Rules for MEMORY.md updates:
- Add new client contacts when you see them in emails
- Update project status when PRs are merged or issues are closed
- Record any explicit preferences the user tells you
- Never store passwords, API keys, or sensitive credentials
- Keep the file under 200 lines. Summarize older entries.With self-updating memory, your agent gets smarter over time. It remembers your clients, learns your patterns, and builds up project context without you maintaining the file manually.
Best practices
Keep it under 200 lines
Your agent reads MEMORY.md every session. A massive file wastes tokens and slows things down. Summarize old entries. Remove anything no longer relevant.
Use clear sections
Organize by topic: clients, projects, preferences, learned patterns. Your agent can find what it needs faster with clear headings.
Never store secrets
No API keys, passwords, or tokens in MEMORY.md. Use environment variables or the OpenClaw secret store for sensitive data.
Date your entries
For things that change (sprint goals, recent decisions), add dates. This helps your agent know what is current and what might be stale.
Review periodically
Check MEMORY.md every few weeks. Remove outdated entries. Correct anything your agent got wrong. This is like pruning a garden.

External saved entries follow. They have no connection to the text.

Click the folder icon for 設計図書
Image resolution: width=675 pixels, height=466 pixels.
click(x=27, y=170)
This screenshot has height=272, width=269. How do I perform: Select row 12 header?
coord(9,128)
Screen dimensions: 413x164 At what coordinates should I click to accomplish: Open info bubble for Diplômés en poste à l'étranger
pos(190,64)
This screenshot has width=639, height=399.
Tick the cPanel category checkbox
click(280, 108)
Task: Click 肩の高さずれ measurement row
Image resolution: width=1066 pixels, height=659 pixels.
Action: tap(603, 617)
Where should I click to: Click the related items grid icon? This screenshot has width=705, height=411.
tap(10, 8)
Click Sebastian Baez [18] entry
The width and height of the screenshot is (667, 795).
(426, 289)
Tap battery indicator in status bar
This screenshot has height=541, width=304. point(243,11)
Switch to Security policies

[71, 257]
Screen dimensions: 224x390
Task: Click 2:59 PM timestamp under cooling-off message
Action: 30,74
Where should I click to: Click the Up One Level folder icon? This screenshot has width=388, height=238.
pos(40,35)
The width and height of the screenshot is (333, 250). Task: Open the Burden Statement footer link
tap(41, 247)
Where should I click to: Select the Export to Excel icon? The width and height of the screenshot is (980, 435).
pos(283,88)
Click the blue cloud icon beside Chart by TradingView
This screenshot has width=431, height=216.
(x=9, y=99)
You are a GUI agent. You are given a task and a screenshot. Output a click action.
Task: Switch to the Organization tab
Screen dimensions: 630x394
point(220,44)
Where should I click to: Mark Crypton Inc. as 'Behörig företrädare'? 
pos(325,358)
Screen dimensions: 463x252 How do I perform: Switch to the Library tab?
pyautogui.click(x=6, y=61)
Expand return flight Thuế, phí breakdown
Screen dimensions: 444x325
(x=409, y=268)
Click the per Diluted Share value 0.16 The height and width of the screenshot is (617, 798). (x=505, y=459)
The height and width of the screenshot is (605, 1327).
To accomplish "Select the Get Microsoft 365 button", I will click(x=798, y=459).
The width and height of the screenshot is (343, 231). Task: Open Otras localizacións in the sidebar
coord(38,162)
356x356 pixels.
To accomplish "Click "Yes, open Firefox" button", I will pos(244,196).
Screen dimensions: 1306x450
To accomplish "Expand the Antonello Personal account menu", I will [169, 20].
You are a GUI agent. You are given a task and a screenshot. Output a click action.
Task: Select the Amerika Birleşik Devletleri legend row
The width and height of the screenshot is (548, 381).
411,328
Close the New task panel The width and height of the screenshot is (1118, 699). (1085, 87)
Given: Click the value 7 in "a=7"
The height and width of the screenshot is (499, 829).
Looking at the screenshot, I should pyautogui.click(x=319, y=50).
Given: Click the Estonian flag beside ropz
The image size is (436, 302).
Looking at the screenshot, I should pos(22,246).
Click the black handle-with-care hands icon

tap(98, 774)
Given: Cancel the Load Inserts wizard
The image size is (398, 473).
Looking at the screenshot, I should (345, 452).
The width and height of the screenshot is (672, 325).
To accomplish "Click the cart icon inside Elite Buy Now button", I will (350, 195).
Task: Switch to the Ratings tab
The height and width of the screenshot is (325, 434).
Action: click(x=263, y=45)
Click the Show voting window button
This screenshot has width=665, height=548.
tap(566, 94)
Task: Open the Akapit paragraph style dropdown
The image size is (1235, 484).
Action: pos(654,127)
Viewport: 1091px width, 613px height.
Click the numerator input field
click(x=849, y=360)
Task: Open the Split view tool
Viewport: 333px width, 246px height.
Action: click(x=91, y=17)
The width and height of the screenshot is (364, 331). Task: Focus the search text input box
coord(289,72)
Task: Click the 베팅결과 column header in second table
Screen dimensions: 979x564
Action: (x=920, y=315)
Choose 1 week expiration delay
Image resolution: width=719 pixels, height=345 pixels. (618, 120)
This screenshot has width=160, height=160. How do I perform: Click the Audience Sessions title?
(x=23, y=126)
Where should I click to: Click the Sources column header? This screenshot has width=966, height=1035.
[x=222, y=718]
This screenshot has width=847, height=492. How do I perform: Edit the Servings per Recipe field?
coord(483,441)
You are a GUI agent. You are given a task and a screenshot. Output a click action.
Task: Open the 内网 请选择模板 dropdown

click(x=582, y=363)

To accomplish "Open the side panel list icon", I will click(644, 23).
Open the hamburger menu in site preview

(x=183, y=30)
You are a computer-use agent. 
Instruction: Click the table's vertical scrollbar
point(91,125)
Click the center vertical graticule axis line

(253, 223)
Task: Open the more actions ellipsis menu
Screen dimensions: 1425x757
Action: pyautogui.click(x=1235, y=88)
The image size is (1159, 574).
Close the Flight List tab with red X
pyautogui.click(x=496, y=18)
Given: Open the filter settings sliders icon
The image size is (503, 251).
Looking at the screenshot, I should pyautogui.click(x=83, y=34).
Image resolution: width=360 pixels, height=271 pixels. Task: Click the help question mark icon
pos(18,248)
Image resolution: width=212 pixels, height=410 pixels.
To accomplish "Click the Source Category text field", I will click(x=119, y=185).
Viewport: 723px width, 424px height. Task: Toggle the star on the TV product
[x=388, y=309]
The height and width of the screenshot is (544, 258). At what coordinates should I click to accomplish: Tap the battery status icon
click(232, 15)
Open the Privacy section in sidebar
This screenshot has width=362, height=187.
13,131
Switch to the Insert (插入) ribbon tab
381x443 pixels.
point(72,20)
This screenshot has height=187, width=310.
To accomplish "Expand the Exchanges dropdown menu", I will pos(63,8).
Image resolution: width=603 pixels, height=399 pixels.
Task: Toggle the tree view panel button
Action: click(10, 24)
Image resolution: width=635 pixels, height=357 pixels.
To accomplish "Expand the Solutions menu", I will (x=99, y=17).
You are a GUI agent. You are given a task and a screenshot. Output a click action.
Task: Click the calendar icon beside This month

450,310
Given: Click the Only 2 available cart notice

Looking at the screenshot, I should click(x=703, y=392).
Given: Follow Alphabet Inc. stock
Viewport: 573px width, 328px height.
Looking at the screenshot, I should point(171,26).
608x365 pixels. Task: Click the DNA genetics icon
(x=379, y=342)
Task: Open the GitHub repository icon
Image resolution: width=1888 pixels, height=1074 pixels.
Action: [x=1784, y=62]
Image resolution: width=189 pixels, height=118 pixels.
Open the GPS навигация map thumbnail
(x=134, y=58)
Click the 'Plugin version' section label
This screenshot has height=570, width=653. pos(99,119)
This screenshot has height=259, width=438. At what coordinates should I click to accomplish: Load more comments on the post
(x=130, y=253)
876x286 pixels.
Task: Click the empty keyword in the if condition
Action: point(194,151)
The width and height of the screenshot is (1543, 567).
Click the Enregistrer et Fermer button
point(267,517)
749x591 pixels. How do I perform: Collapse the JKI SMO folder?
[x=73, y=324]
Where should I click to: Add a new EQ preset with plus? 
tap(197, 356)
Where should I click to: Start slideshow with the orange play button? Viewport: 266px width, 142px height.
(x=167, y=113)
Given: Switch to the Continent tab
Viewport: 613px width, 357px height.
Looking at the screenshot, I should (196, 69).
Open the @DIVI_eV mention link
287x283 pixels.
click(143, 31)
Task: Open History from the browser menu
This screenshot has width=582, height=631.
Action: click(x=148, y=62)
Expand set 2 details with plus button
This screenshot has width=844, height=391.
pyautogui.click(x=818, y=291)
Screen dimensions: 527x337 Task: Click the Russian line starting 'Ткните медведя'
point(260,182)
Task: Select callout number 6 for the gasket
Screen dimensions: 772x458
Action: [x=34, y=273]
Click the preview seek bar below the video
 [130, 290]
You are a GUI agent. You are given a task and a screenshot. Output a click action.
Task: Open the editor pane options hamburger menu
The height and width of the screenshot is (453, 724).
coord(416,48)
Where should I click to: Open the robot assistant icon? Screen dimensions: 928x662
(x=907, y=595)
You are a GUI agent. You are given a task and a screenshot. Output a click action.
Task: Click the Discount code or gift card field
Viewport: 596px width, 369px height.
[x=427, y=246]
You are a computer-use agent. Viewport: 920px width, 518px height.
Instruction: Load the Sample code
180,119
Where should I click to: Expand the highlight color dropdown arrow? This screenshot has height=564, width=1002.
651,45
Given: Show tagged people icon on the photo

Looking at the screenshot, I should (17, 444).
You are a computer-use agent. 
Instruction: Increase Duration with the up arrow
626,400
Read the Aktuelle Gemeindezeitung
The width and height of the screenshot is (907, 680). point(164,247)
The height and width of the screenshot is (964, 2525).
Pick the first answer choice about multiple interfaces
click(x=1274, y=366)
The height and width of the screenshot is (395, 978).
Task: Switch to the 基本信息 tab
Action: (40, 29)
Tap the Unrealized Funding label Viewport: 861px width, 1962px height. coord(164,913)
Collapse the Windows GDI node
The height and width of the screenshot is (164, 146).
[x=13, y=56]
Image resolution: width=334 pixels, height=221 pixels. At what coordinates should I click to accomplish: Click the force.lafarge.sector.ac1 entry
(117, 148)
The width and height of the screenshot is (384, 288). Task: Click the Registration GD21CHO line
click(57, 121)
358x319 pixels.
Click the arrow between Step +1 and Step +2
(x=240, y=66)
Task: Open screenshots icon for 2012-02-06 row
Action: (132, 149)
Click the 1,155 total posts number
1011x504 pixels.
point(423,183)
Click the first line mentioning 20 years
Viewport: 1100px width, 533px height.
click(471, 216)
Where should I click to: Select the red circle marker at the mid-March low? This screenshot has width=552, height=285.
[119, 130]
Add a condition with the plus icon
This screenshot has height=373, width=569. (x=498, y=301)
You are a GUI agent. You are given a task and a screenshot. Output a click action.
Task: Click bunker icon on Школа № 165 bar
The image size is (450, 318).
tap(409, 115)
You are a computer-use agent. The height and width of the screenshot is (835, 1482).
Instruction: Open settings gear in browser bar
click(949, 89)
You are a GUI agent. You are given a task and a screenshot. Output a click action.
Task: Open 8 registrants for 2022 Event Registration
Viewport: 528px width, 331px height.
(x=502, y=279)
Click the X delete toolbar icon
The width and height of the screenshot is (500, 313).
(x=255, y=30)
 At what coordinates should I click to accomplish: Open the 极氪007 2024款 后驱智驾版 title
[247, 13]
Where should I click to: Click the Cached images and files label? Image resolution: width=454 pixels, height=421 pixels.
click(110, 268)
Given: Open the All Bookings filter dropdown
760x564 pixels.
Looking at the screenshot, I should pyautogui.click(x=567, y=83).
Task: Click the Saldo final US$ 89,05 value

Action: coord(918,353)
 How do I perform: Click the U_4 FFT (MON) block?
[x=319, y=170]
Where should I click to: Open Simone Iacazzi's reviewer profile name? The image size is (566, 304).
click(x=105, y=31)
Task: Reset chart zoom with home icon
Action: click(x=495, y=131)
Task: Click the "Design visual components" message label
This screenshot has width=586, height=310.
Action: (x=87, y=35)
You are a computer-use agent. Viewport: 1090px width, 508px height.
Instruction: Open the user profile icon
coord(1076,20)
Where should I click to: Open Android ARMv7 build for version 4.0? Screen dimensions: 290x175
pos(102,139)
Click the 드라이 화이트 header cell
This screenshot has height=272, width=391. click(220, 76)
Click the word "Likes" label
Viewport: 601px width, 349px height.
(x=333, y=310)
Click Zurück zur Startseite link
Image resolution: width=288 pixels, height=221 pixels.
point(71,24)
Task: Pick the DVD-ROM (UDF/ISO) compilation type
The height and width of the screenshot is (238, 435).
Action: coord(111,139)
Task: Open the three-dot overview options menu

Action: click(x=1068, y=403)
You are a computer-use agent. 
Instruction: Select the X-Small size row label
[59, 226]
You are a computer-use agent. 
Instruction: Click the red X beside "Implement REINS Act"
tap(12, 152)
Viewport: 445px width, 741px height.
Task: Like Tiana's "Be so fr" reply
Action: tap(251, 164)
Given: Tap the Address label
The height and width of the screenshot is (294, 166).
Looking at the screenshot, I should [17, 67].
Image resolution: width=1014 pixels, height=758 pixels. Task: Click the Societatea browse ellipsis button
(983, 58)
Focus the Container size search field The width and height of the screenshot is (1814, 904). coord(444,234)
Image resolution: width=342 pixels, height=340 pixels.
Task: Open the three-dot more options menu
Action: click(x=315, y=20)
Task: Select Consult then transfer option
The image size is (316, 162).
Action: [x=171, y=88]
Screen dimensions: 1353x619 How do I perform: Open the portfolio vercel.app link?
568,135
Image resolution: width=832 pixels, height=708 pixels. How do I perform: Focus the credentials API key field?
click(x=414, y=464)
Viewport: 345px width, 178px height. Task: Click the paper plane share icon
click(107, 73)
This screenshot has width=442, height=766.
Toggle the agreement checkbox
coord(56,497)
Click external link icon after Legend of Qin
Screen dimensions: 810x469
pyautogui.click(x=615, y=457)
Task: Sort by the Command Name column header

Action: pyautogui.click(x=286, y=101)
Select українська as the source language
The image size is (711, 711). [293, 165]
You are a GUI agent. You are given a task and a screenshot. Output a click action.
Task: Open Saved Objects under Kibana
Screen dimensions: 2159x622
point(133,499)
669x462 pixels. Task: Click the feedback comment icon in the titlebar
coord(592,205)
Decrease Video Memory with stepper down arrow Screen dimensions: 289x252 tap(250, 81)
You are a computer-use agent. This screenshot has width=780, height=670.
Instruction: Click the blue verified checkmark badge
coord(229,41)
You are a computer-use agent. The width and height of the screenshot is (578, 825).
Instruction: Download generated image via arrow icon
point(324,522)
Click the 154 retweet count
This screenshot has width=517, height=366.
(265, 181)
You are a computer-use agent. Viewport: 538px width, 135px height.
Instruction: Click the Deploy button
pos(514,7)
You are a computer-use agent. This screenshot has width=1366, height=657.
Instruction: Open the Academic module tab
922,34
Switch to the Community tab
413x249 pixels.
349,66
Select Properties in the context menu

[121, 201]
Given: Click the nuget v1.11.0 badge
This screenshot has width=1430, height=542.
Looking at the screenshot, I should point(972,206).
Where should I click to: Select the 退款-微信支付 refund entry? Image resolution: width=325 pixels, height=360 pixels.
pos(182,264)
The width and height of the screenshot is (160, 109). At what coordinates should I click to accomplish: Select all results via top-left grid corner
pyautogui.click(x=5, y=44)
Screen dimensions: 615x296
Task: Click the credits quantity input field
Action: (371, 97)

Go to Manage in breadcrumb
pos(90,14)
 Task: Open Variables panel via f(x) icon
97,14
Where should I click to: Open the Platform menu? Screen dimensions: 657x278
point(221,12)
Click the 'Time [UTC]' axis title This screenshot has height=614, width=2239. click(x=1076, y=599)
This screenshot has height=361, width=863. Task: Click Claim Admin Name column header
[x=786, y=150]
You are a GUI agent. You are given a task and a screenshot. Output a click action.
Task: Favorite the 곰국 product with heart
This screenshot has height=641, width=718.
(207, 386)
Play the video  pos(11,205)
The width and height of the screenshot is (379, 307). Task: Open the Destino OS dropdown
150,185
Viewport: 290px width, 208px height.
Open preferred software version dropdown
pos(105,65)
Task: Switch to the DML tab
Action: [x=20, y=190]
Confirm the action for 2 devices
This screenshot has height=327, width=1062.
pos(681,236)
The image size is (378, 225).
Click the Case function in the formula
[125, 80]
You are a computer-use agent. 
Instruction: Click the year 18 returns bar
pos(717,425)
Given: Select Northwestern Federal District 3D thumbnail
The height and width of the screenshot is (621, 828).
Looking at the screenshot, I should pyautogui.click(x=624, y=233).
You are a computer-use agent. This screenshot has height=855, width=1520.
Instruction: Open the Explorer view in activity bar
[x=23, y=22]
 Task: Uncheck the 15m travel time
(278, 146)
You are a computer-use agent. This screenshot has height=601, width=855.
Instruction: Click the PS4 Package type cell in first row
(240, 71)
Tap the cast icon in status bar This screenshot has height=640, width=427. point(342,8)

Templates that benefit from MEMORY.md
Any template works better with context. These runbooks especially benefit from a well-maintained MEMORY.md:
Email Triage Bot
Store client list and priority rules in memory so triage improves over time.
~$0.30/day
Calendar Prep
Remember attendee context and meeting history for better briefs.
~$0.25/day
GitHub PR Reviewer
Store coding standards and past review patterns for consistent feedback.
~$0.35/day
Competitor Watch
Track competitor list, pricing history, and feature changes over time.
~$0.20/day
Get started with memory
Create a MEMORY.md in your workspace with your basic preferences. Then add self-updating instructions to your SOUL.md. Your agent starts building context from the first session.